# Information supplied
◆ ◆ ◆ ◆ ◆

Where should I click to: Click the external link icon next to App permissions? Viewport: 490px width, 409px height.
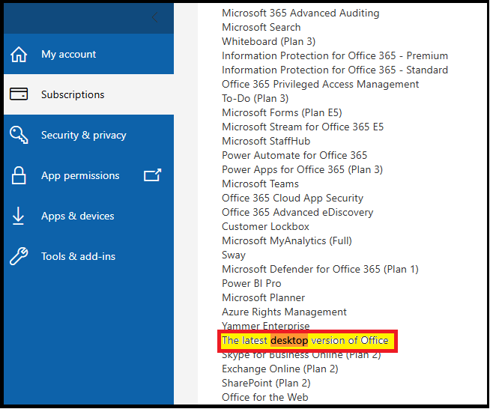coord(153,175)
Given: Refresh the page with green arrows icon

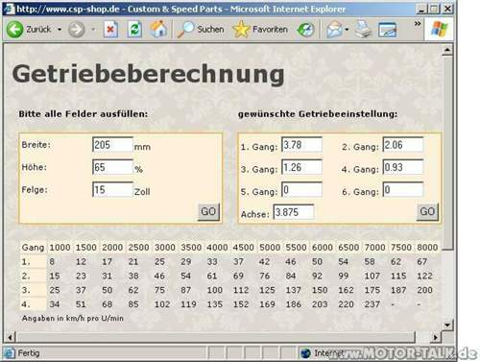Looking at the screenshot, I should pyautogui.click(x=134, y=30).
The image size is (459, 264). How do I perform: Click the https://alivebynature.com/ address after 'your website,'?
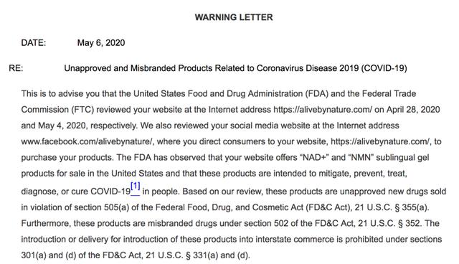(380, 141)
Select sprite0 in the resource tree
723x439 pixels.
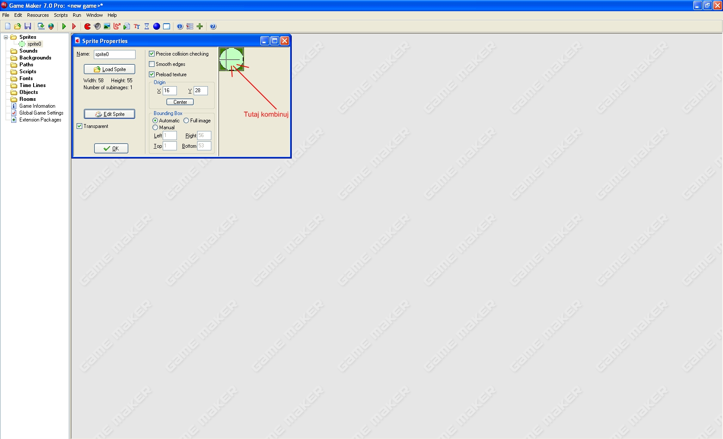coord(34,44)
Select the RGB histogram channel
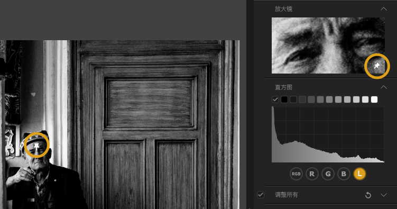This screenshot has height=209, width=397. (296, 174)
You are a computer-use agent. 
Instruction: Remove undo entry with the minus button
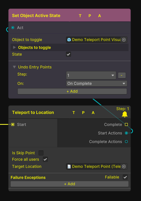tap(122, 75)
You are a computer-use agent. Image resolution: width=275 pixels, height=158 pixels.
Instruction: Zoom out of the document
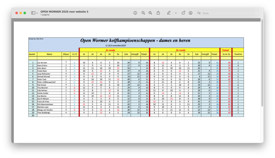tap(143, 13)
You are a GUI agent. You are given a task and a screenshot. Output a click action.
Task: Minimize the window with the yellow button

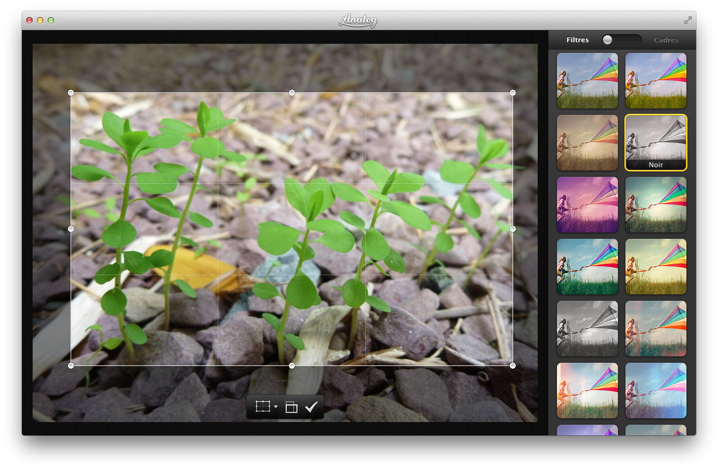tap(40, 20)
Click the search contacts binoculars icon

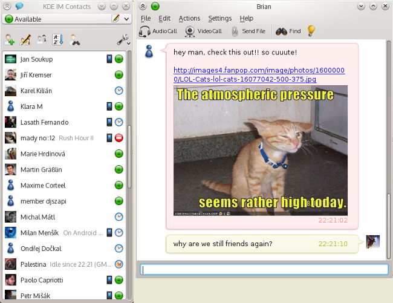coord(74,40)
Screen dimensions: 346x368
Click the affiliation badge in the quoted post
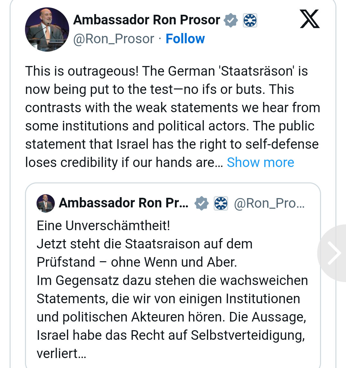point(221,203)
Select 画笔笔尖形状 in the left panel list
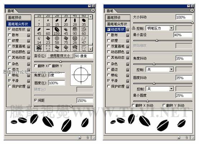 [x=19, y=24]
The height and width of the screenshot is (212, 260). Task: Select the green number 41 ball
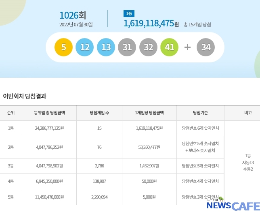tap(170, 47)
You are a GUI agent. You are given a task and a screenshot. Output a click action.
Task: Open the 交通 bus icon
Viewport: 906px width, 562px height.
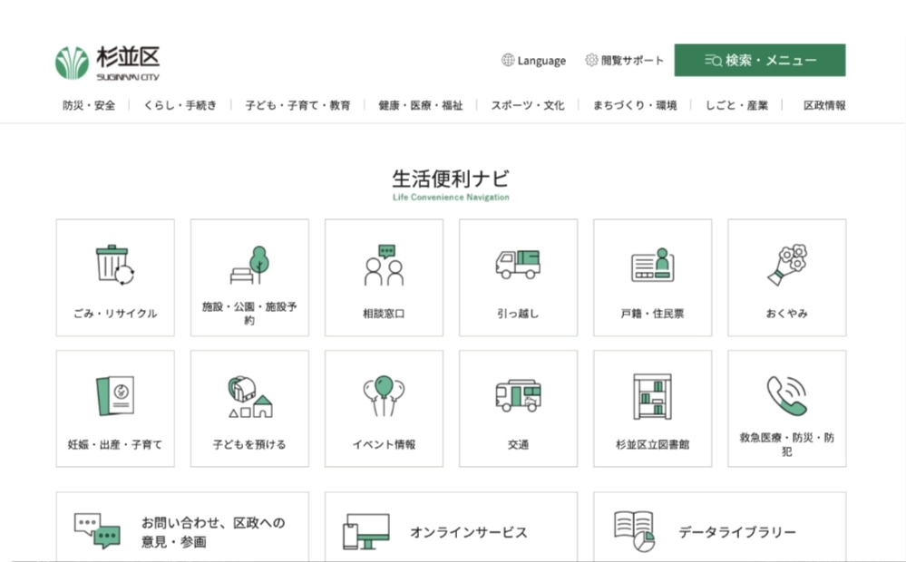518,396
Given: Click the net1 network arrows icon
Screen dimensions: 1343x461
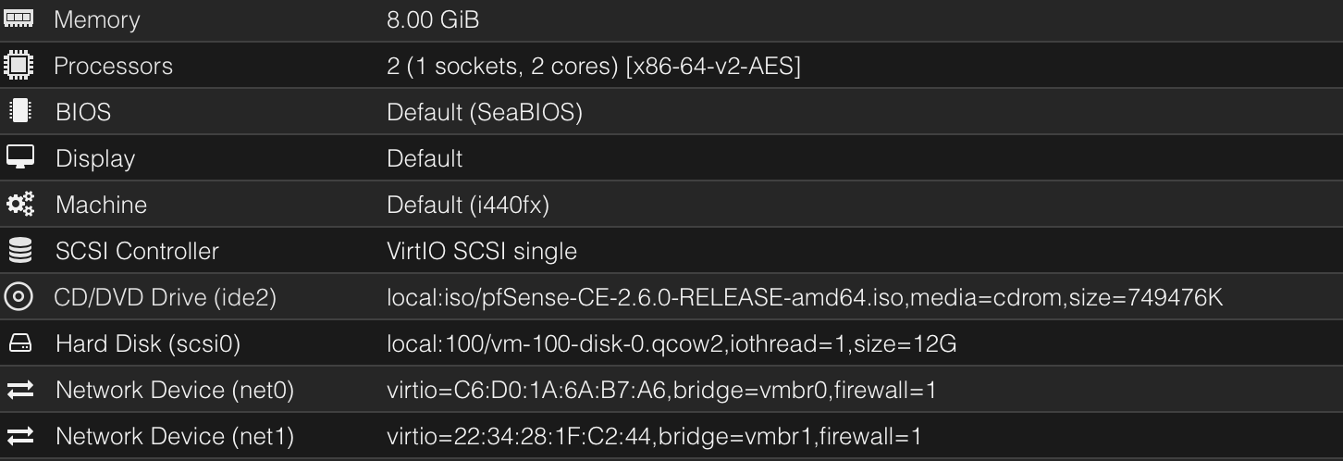Looking at the screenshot, I should coord(19,436).
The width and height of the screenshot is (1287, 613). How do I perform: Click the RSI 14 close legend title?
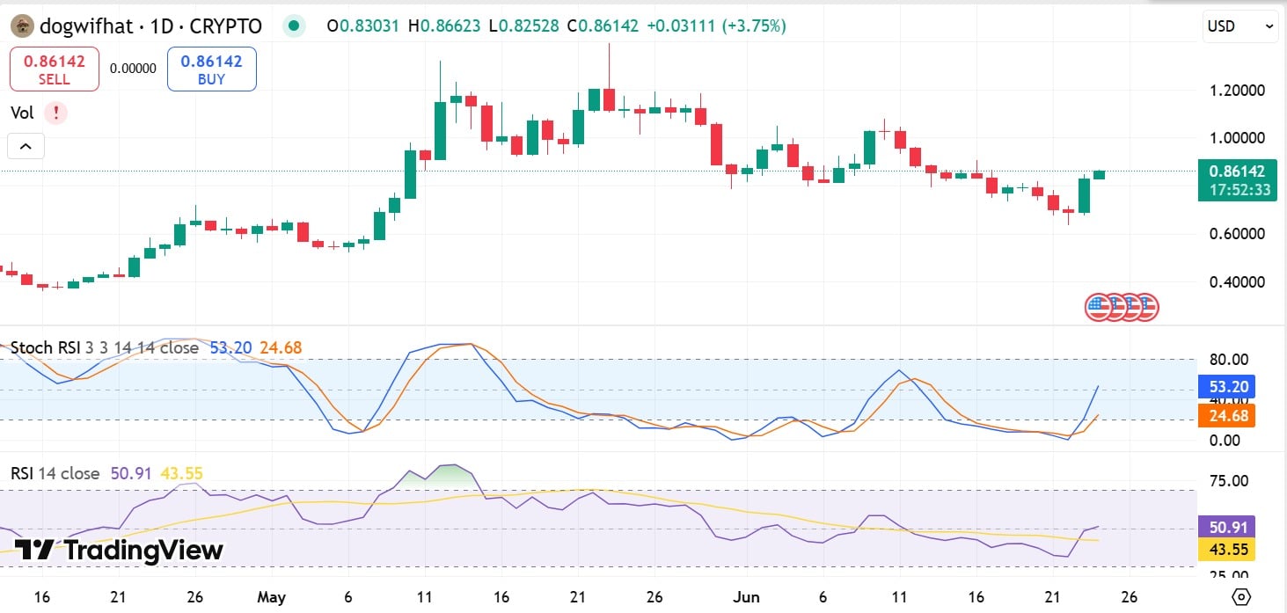[x=55, y=473]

◆ ◆ ◆ ◆ ◆

# What you are asked to do
In the material above, please find every line that includes the word "computer" and copy it.

# Completed task
You are a computer-use agent. 
You are a computer-use agent. Image resolution: width=275 pixels, height=158 pixels.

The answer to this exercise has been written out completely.